Washington Police Shooting Could Prompt Investigation

Officers involved in the investigation of a deadly police shooting in southeastern Washington pleaded with the public on Friday to not make a tense situation any worse.

“It’s a stressful time for anybody who wears a badge,” said Sgt. Ken Lattin of Kennewick Police, spokesman for a group of outside police agencies investigating the shooting Tuesday in nearby Pasco of a man accused of hurling rocks at officers.

At a news conference on Friday afternoon, Lattin said members of the public have a right to express their opinions on social media and to march peacefully in the town of Pasco, an agricultural city of 68,000 people about 215 miles southeast of Seattle.

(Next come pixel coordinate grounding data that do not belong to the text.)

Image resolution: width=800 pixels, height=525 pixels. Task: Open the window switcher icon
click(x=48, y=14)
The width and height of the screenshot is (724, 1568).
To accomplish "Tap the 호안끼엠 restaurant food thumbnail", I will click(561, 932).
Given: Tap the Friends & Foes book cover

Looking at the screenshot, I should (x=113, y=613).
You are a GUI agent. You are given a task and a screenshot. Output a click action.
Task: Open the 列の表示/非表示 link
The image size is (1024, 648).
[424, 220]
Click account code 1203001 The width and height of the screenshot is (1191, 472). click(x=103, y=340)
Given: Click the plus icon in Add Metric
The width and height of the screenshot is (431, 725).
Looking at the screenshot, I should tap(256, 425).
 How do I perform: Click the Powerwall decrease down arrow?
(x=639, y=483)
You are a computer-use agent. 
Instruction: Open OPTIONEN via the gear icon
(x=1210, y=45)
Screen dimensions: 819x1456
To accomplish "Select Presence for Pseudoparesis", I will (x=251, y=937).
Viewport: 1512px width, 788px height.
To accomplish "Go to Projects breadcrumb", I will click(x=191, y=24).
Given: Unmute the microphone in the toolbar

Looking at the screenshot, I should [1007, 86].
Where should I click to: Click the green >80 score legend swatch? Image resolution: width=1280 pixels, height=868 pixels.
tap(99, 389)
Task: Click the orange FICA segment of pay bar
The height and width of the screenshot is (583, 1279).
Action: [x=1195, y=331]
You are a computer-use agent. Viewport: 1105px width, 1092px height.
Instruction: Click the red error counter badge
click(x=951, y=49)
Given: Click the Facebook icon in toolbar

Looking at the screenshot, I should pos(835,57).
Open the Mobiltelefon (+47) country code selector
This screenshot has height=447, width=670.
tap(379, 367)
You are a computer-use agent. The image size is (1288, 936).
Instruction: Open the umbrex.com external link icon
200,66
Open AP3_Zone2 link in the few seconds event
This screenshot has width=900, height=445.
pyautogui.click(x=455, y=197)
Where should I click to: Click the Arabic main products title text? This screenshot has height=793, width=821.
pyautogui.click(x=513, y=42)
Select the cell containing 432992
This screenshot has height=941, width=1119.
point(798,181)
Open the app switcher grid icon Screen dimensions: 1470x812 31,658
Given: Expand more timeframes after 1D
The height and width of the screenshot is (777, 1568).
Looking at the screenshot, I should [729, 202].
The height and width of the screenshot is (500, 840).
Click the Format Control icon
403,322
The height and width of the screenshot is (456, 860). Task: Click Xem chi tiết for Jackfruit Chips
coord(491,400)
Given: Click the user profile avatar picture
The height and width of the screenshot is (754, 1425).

Lattin stressed repeatedly that people need to be respectful of other points of view and to each other. He also cautioned against making a decision about the death based purely on a video seen on the Internet.

The group conducting the criminal investigation was formed in 2010 to look at any officer-involved criminal cases. This is the eleventh investigation they have conducted since then, Lattin said.

In three previous fatal police shootings in Pasco, prosecutors cleared officers with the Pasco Police Department and a sheriff’s deputy who was working on a regional SWAT team.

One of the three officers involved in Tuesday’s shooting was a defendant in a federal civil-rights lawsuit the city settled in 2013 for $100,000, according to court records. The lawsuit claimed Pasco officers were inadequately trained in the use of force and how to respond to street confrontations.